Assignment:
Check every line below for the word "slider" and copy each one that has it.

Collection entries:
▬▬▬▬▬▬

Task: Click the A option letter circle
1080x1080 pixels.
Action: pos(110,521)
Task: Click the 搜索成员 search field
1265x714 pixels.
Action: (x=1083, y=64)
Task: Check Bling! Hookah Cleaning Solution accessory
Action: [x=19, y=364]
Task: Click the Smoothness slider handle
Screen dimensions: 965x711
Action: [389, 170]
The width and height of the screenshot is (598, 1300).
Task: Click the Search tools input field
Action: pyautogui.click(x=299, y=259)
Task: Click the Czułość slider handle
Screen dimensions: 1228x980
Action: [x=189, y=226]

▬▬▬▬▬▬

Answer to this exercise:
Task: Click the Smoothness slider handle
Task: Click the Czułość slider handle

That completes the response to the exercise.